When we began to plan for the first PHISO Conference, we wanted to create opportunities to reflect on the understanding of and engagement with the ‘international’ in the Philippines. The desire to talk about the international, as well as how one can begin to ‘think’ about the international, was evidenced by extended discussions throughout the conference on the role of Filipino scholars, practitioners and institutions in shaping the field of International Relations. Despite a relatively short history, International Relations, International Studies, and related courses are offered throughout the country and sustained by significant numbers of enrolled and prospective students. At the same time, with varied perspectives on the contents, goals and potential career paths of IS or IR programs, there are significant challenges in identifying a standard set of core courses and skills that can characterize how IR, IS and related programs are structured in the local setting.

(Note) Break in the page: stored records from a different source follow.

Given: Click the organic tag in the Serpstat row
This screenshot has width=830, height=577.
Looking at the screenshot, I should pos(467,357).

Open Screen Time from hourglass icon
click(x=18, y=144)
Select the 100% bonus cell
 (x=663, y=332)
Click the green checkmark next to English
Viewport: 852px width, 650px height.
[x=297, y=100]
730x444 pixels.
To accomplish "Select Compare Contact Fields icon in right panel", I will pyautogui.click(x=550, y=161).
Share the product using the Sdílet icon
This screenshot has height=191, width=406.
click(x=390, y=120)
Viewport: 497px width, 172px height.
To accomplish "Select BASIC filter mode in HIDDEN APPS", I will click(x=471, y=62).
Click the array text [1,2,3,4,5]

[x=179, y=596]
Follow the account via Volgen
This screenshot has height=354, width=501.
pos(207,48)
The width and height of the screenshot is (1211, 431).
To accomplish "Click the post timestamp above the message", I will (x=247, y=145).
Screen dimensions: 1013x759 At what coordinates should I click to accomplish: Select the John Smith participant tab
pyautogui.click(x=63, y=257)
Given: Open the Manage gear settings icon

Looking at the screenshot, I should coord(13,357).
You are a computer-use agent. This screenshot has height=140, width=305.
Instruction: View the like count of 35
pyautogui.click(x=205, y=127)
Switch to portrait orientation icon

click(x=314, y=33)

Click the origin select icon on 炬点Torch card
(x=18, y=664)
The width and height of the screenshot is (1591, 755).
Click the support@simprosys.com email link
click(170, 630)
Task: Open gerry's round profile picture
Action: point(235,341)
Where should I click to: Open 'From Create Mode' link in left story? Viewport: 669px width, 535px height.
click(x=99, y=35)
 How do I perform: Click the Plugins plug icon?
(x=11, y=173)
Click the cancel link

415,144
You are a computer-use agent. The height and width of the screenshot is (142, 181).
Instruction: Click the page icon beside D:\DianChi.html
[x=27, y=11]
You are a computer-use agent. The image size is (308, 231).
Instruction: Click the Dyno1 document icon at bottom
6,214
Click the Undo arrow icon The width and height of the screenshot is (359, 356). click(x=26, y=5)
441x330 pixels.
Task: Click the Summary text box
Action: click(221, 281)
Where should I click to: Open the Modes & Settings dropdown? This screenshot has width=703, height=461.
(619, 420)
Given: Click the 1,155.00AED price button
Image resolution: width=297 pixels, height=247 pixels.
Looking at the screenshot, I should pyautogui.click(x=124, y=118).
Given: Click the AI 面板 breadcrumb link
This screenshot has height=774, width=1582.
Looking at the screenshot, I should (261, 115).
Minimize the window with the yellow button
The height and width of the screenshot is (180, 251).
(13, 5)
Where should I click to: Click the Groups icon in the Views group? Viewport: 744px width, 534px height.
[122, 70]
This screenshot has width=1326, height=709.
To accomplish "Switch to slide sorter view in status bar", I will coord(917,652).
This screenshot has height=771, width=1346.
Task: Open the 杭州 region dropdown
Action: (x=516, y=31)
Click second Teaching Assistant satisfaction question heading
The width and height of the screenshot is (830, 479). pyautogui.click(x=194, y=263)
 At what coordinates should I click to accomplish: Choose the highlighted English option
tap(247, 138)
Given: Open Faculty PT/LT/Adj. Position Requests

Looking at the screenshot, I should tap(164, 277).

As part of the larger research agenda of PHISO to explore and make known Global South contributions and issues in International Relations, I am pleased to note that in many panels, there were discussions on the ‘margins’ of IR, an exchange of ideas on the relationship between theory and lived experiences, and an emphasis on historical continuities and discontinuities that have yet to be explored within the framework of Global IR. For instance, panels focusing on non-state actors and critical perspectives on security were able to capture the historical and institutional specificities of the ‘international’ in a region that is beset by transnational issues and non-traditional security crises, and where global forces are frequently transmitted and ‘felt’ through agents other than the state.
We are also grateful to the ISA Global South Caucus (ISA GSCIS) for sponsoring a workshop on Global South contributions in IR. The participants of the workshop were able to share their views about the challenges that Global South Scholars face in terms of time for research and publishing opportunities on one hand, yet also the role of theorizing and strengthening knowledge about and within the Global South itself on the other. During the workshop, we were presented with a diverse range of views about the ‘international’ from the Philippines, Iran, India and Southeast Asia and how these compare to prevailing norms in IR.
This is the first step towards a continued conversation with the stakeholders of IR within the country and across the world. On its part, PHISO will conduct activities throughout the year to help publish and impart the valuable lessons we have learned from our participants. We are very thankful to our host institution, the Far Eastern University, our partner, The Department of International Studies, the ISA Global South Caucus, the FEU International Studies Society, our keynote speakers, Prof. Dr. Clarita Carlos and Prof. Herman Kraft, and all those who presented and participated during our first conference. We look forward to seeing you all again next year in Davao!